- _STATED EXERCISE_: Gather every line in the listing below that contains the word "width".

>> Begin

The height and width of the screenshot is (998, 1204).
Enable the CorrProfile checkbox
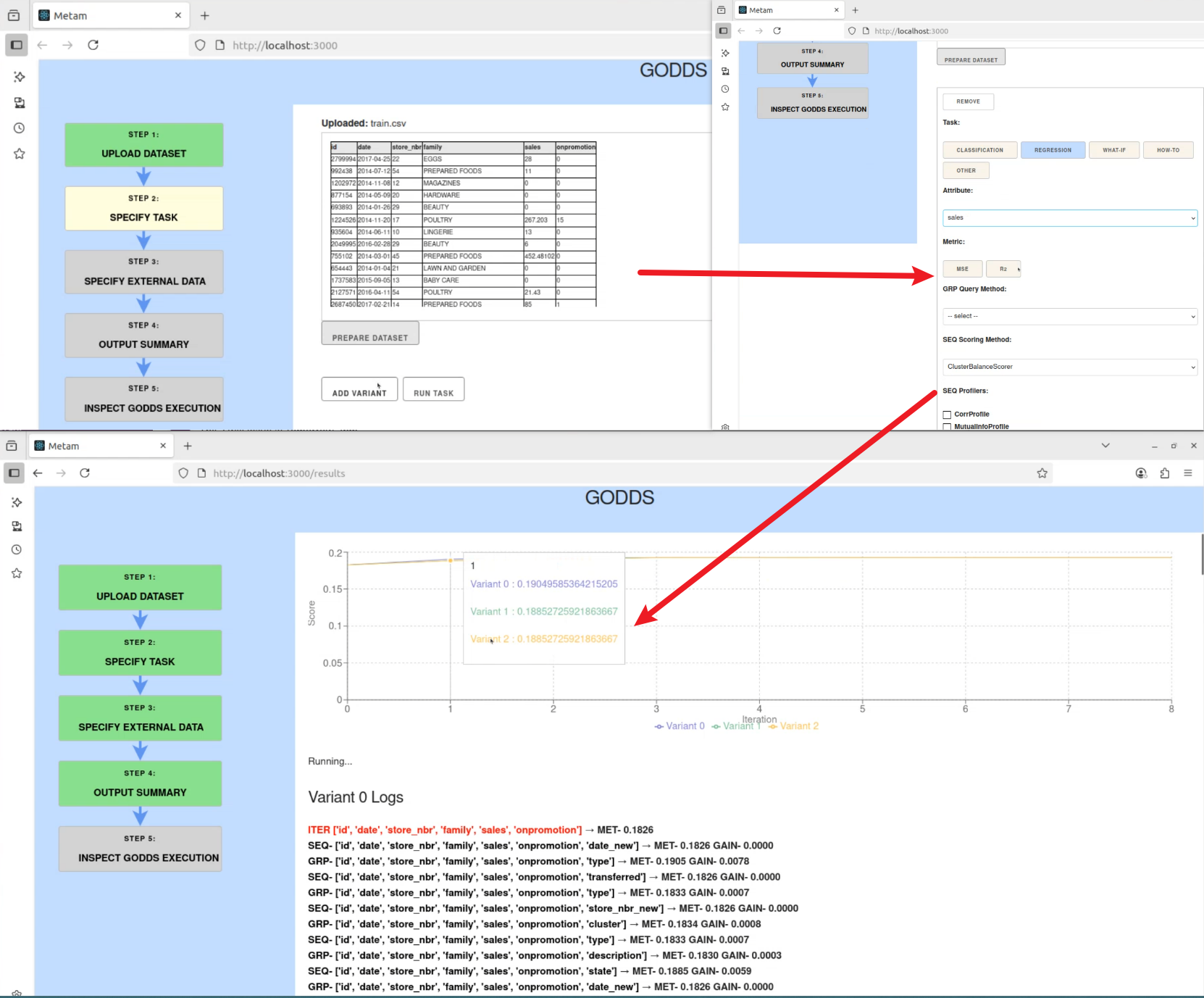pyautogui.click(x=947, y=415)
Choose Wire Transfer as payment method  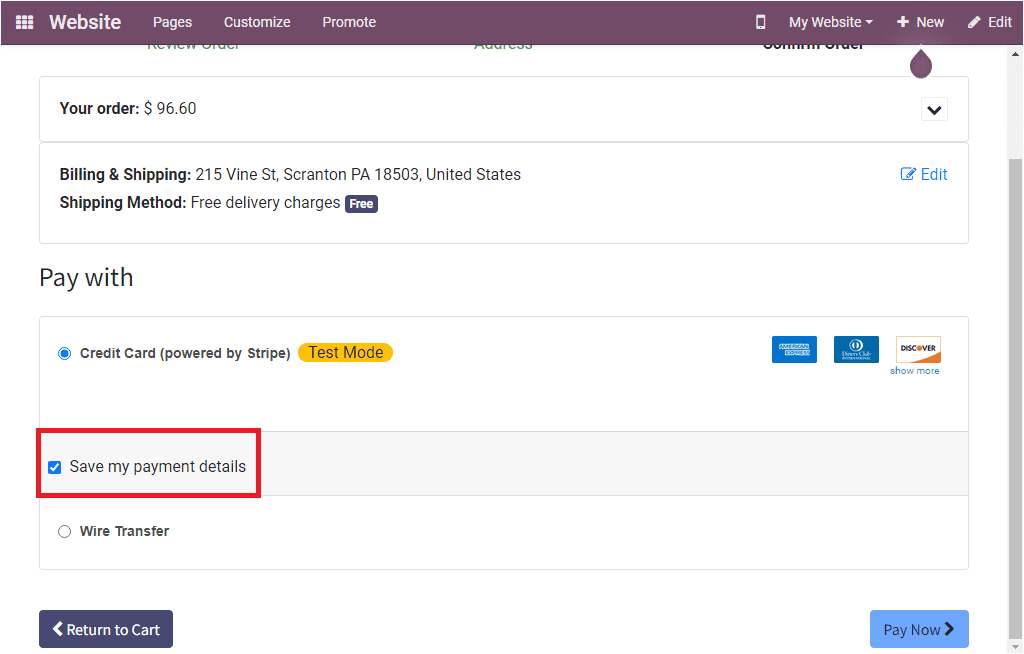tap(64, 531)
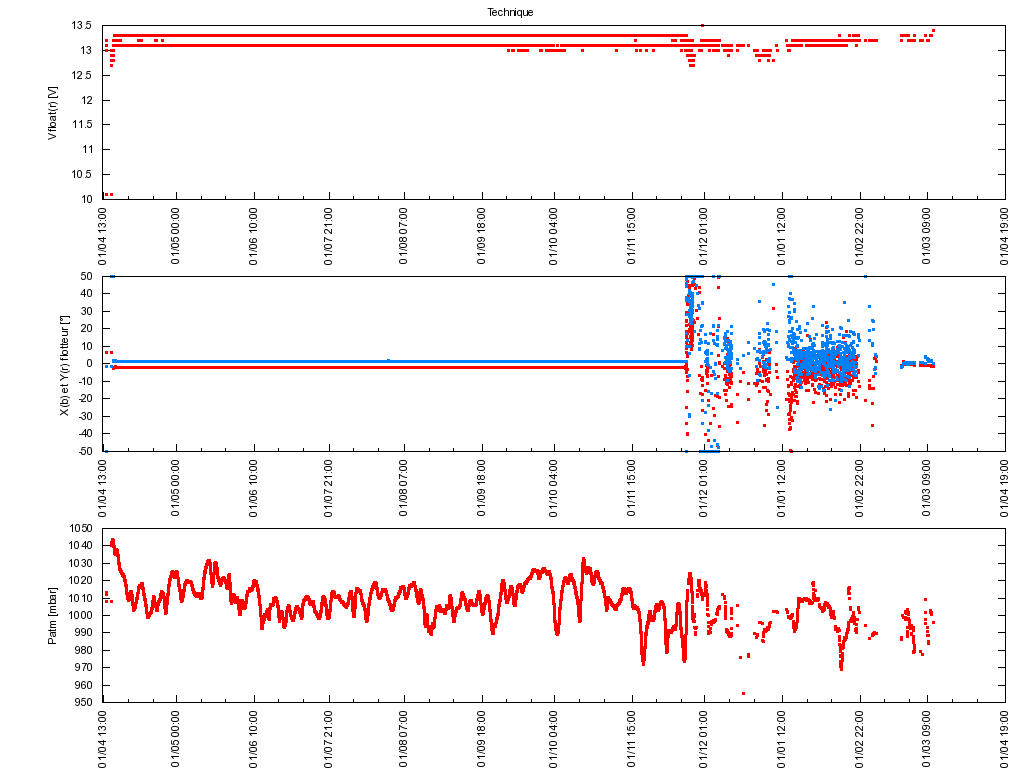1024x768 pixels.
Task: Select '01/06 10:00' label under the flotteur chart
Action: coord(254,486)
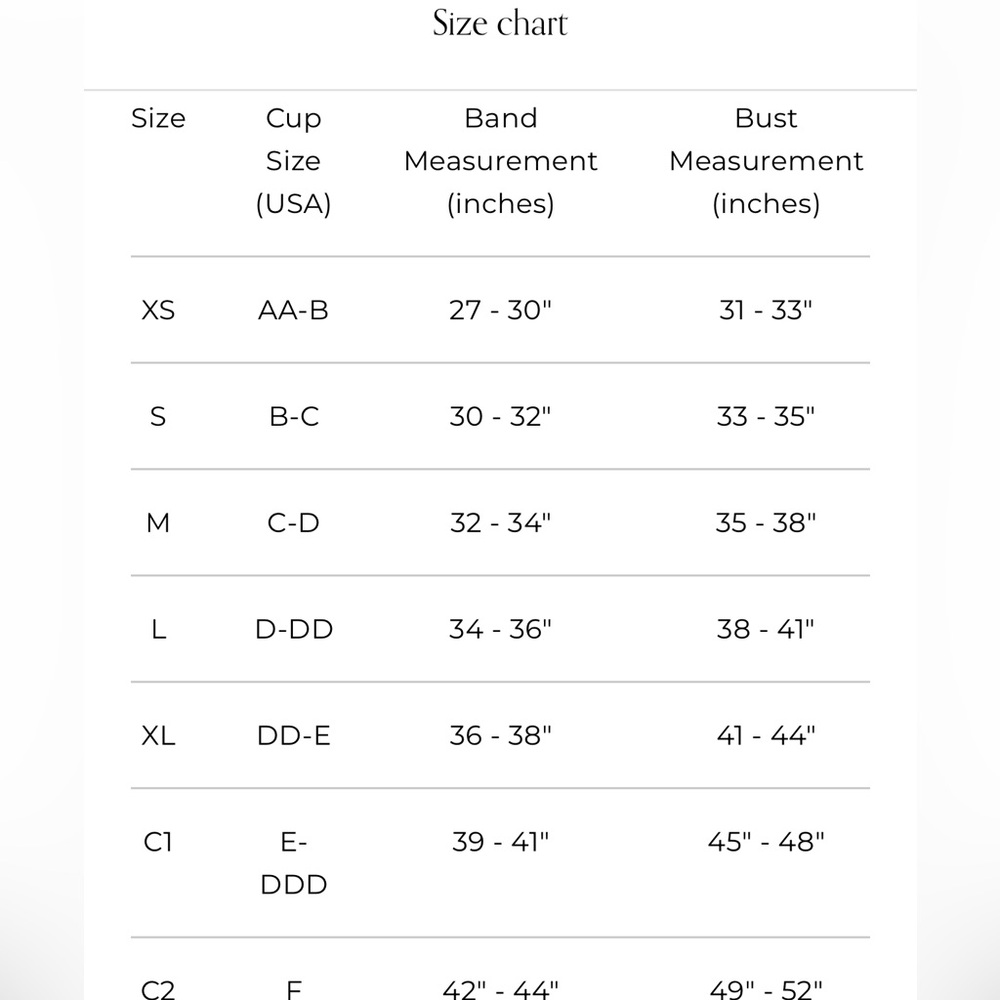Select the S size row label
Screen dimensions: 1000x1000
tap(158, 417)
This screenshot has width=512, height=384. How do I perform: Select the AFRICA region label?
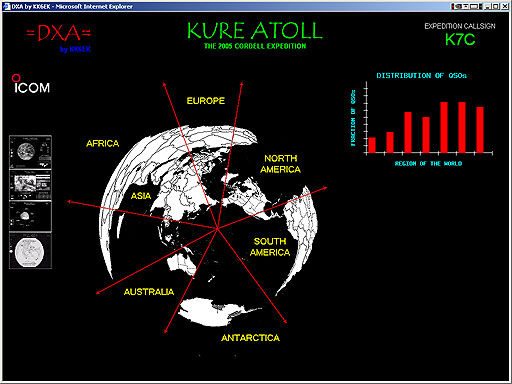tap(103, 143)

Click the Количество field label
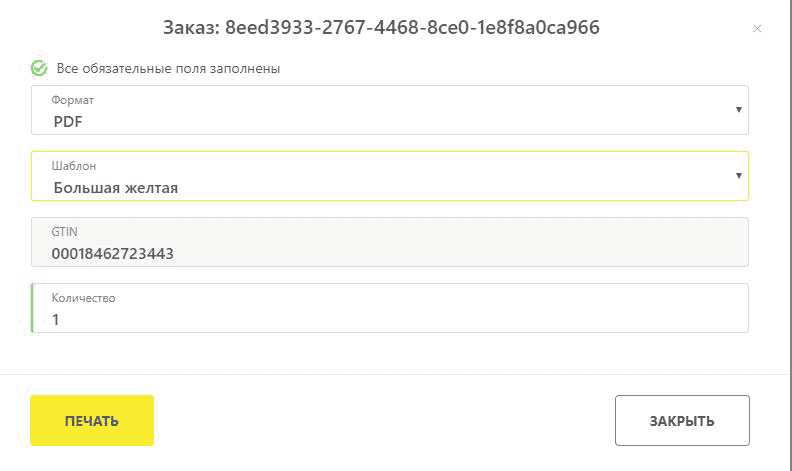[x=84, y=298]
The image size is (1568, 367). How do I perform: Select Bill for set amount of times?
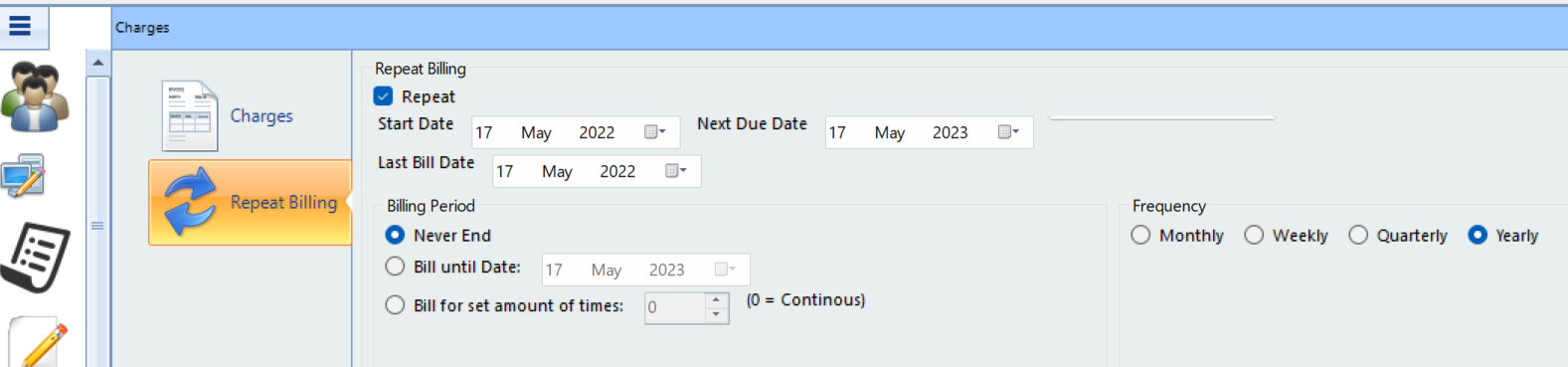coord(395,305)
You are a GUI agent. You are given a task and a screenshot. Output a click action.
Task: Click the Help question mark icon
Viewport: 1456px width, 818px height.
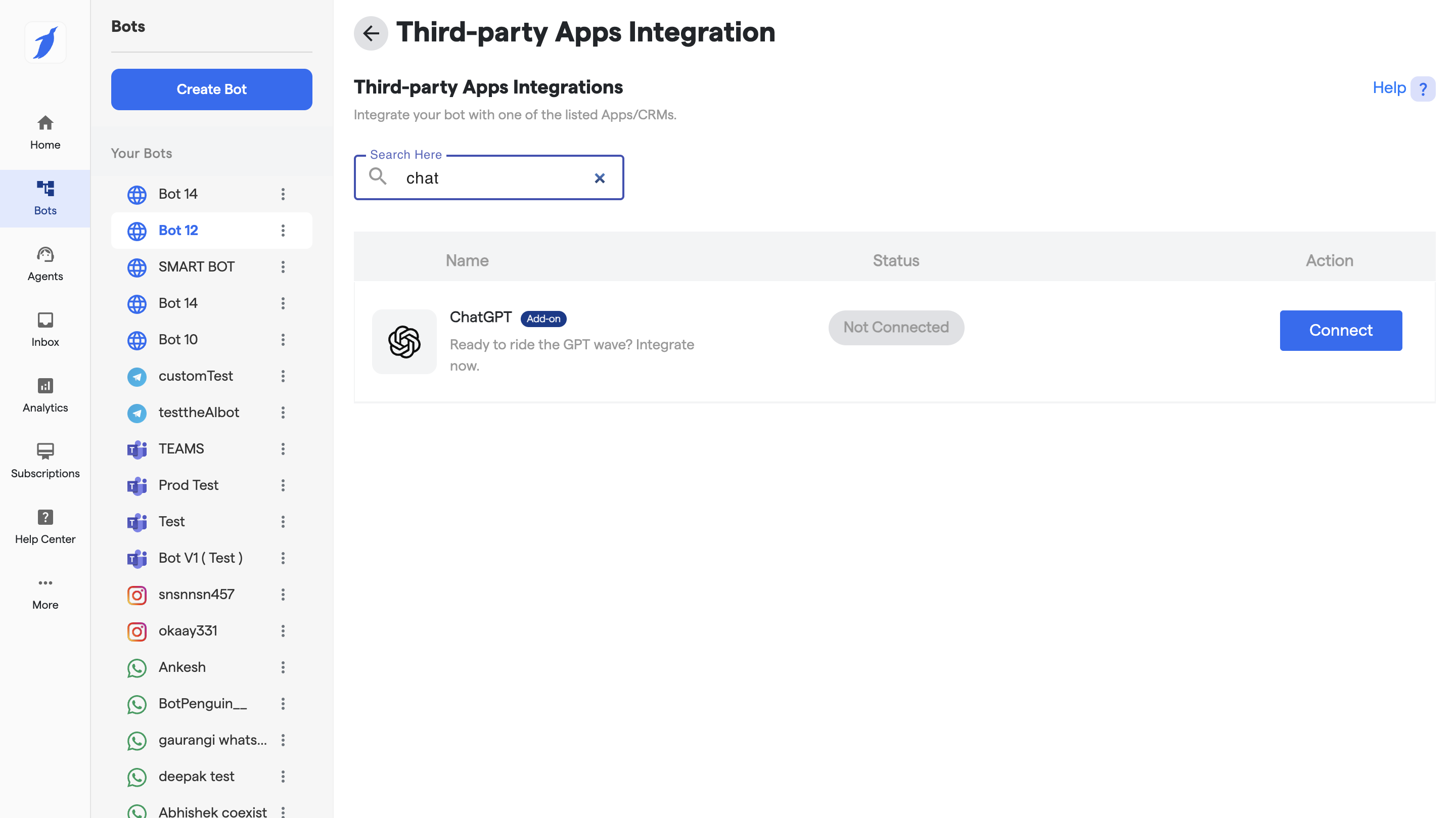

>> End

- _WRITTEN SOLUTION_:
The height and width of the screenshot is (998, 1204).
This screenshot has width=512, height=384. How do I perform: Select the AFRICA region label?
Viewport: 1456px width, 818px height.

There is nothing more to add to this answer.